# RECORDS SHOWN

☆ ☆ ☆ ☆

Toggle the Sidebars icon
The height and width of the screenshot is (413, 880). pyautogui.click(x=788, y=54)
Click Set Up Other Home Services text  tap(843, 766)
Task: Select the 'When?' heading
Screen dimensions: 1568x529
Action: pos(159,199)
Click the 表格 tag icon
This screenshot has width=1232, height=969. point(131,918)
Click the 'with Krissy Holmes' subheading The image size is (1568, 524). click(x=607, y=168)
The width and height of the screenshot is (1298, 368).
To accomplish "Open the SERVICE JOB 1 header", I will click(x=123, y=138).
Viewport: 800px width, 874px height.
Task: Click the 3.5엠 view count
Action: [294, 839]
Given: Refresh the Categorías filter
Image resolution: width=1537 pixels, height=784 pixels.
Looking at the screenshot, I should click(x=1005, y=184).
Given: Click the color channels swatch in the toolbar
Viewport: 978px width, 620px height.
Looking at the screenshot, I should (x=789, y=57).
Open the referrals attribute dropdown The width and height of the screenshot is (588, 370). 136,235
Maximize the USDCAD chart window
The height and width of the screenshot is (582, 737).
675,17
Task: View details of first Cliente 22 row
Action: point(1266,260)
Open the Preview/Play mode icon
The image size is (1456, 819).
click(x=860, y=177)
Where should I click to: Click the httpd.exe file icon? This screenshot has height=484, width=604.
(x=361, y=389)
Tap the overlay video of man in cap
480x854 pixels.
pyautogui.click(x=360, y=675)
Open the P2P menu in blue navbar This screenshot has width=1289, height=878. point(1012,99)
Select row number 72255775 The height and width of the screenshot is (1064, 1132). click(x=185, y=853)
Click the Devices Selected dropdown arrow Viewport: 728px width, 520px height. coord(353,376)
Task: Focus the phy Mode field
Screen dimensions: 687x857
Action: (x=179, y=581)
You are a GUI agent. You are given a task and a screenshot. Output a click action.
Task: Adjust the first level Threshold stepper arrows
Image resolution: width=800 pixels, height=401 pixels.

☆ ☆ ☆ ☆

# ACTION ITEM
Give back exactly the lines beginning at the one with "Open the P2P" and ending at the final line of the material; both boundary lines belong in it.

# PROBLEM SOLUTION
Open the P2P menu in blue navbar This screenshot has width=1289, height=878. point(1012,99)
Select row number 72255775 The height and width of the screenshot is (1064, 1132). click(x=185, y=853)
Click the Devices Selected dropdown arrow Viewport: 728px width, 520px height. coord(353,376)
Task: Focus the phy Mode field
Screen dimensions: 687x857
Action: (x=179, y=581)
You are a GUI agent. You are given a task and a screenshot. Output a click action.
Task: Adjust the first level Threshold stepper arrows
Image resolution: width=800 pixels, height=401 pixels.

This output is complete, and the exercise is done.